Ms Feehily may make a final comment before I move on to the next member.

Ms Josephine Feehily

Regarding the children issue, there is no question but that we are pursuing the recommendations. We have had the report for three months if August is excluded. In the meantime, we produced a fairly significant report on a whole other batch of recommendations. The other thing that needs to be said - Dr. Shannon's report acknowledges this - is that in general, the findings regarding the performance of the Garda engaging with children are reassuring. They are positive. There was no evidence of racial profiling.
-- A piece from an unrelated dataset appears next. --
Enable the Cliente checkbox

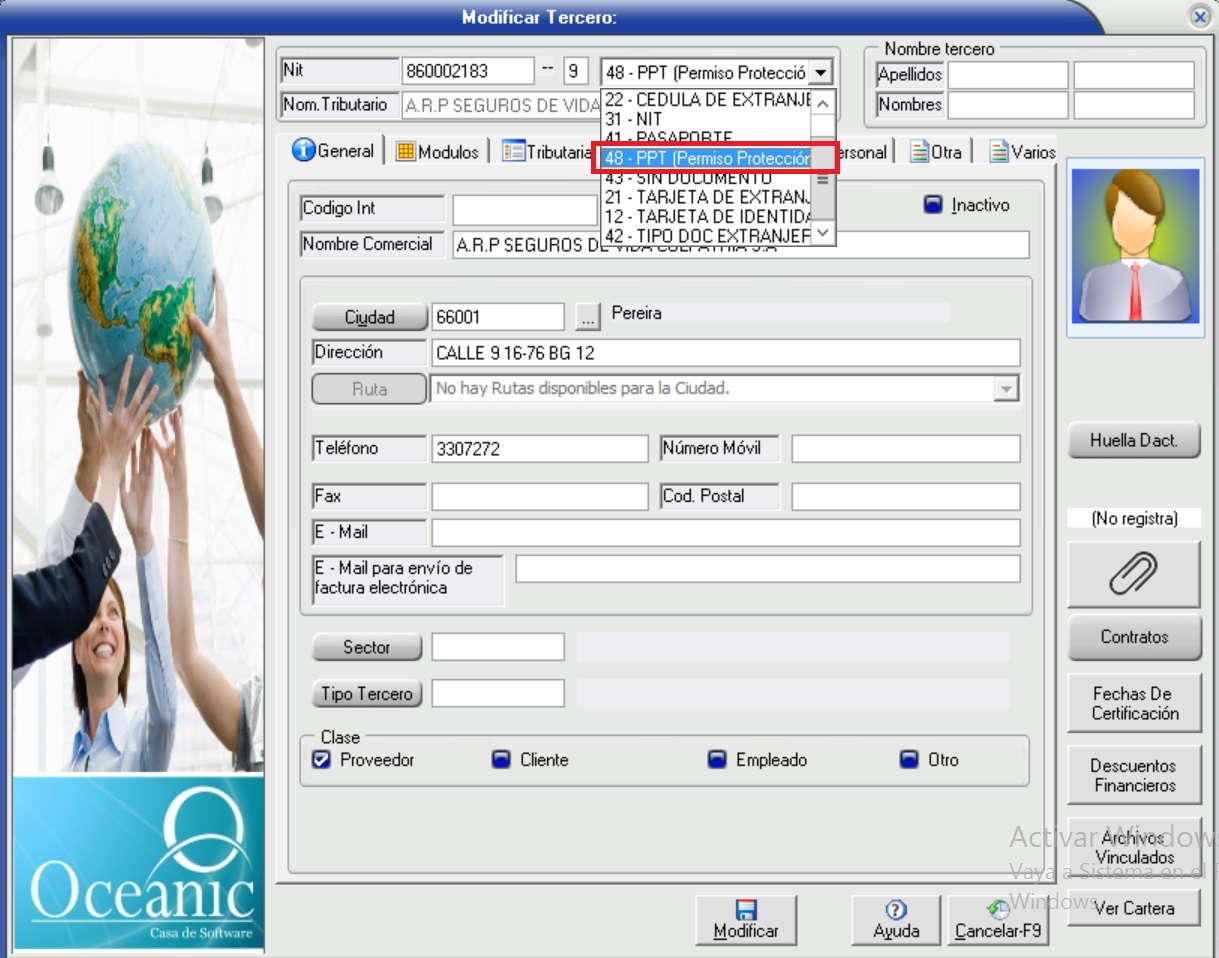point(501,760)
If I were to line up all the reports for the Policing Authority's attention that criticise the guards, it would not be a collection that screams out in terms of its volume, but we will certainly follow up on all of the recommendations.

Regarding the appointments, of course the Act requires us to keep ourselves informed of complaints in general and in particular, and we do that, but employment law, human rights law and the regulations governing appointments require us to apply the highest standards of fair procedures in our selection. Just because we do not add up or connect something specific in a detailed way that perhaps one might expect does not mean we are not mindful of complaints. The fair procedures piece regarding individuals when it comes to their livelihood is extremely high-bar, and it is well set out in law and in regulations.
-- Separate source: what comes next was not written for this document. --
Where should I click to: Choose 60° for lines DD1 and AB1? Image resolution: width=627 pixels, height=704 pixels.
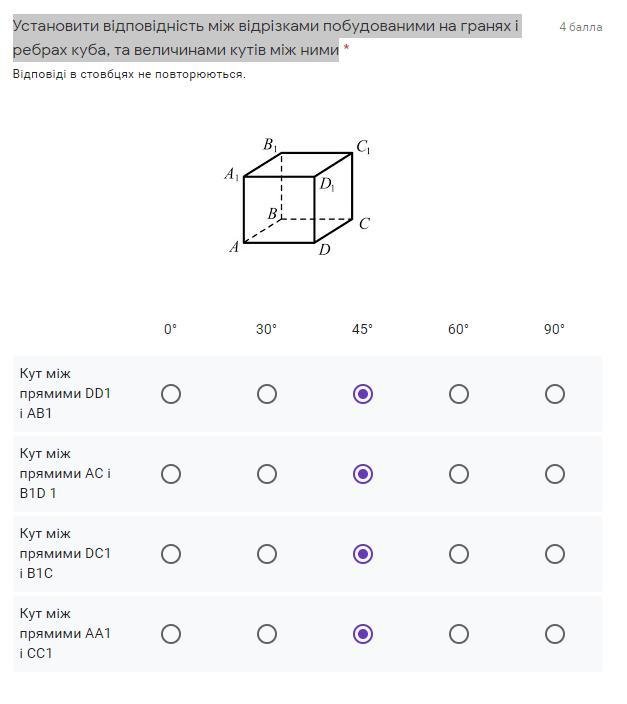[x=459, y=394]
Ba mhaith liom buíochas a ghabháil leis an gCathaoirleach agus an dá ball foirne as teacht os ár gcomhair ar maidin agus na ceisteanna tromchúiseacha seo a phlé. Many of the questions I would have liked to ask have been touched on so I will just pick up on some of the specific details, firstly the appointments process for the Commissioner. What would be the timeline Ms Feehily would envision for the appointment of a new Commissioner in a case in which the Policing Authority would decide, a case in which it would be decided that the Policing Authority would need to await the conclusion of the commission on policing's work, or a case in which the decision was not to proceed? Could the witnesses give an indicative timeline as to how long the process might take in each of those circumstances?

Ms Josephine Feehily

The actual timeframe for arranging the recruitment could be as long as six months from whenever we start. The "whenever we start" part is the imponderable now, and I note that the Minister is considering the commission's letter. We are in a research phase at present so I would not have seen us starting for a couple of months anyway, even if Kathleen O'Toole's letter had not been written. We need to research the labour market and the kind of remuneration that might be accepted before we can design the job specification.

One way or another, I anticipate we will get some input from the Commission on the Future of Policing in Ireland because it is clear from the letter it is now developing a lens on the needs of a Commissioner's job. I do not see us starting for a couple of months and because of the time it takes to run a competition, including the executive search by the Public Appointments Service, it could take a further six months to bring a name to Government. I am not saying we are starting in a couple of months. That decision is now up in the air and the Minister will take a view on it. We will take a view fairly shortly in the authority and will convey our views to the Minister in response to Kathleen O'Toole's letter.

Is it fair to say that if we wait for the Commission on the Future of Policing in Ireland to report, the process could take as long as 16 or 18 months?

Ms Josephine Feehily

Yes.

In Ms Feehily's view, if that took place, would there be a danger that the pace of reform of policing could be slowed down considerably?

Ms Josephine Feehily

That is the balance that has to be considered. As I said earlier, the authority has not considered where it falls on that balance. My colleagues and I are concerned about the impact on the pace of reform. That is why I referenced the balance of Kathleen O'Toole's letter which talks about an immediate injection of capacity. Capacity injection could enhance the pace of reform anyway and so that concern about pace might be handled in another way.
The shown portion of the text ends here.